- _Exercise brief_: All lines from the one with "Screen dimensions: 1228x789" to the end of the entries below must be written out exactly. Leave out any other line.
===== Listed records
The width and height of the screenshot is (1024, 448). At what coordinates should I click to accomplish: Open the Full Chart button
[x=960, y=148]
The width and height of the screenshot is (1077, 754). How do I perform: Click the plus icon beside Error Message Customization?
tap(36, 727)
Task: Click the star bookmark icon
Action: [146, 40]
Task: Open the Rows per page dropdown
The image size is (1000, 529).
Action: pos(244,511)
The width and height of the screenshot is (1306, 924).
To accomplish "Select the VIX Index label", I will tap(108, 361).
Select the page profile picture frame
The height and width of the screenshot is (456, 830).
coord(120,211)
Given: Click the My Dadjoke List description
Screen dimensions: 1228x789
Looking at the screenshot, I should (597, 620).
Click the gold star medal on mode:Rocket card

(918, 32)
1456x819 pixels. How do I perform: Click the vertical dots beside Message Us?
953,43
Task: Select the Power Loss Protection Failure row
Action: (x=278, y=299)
==========
- _Finished exercise_:
Screen dimensions: 1228x789
Looking at the screenshot, I should (597, 620).
Click the gold star medal on mode:Rocket card

(918, 32)
1456x819 pixels. How do I perform: Click the vertical dots beside Message Us?
953,43
Task: Select the Power Loss Protection Failure row
Action: (x=278, y=299)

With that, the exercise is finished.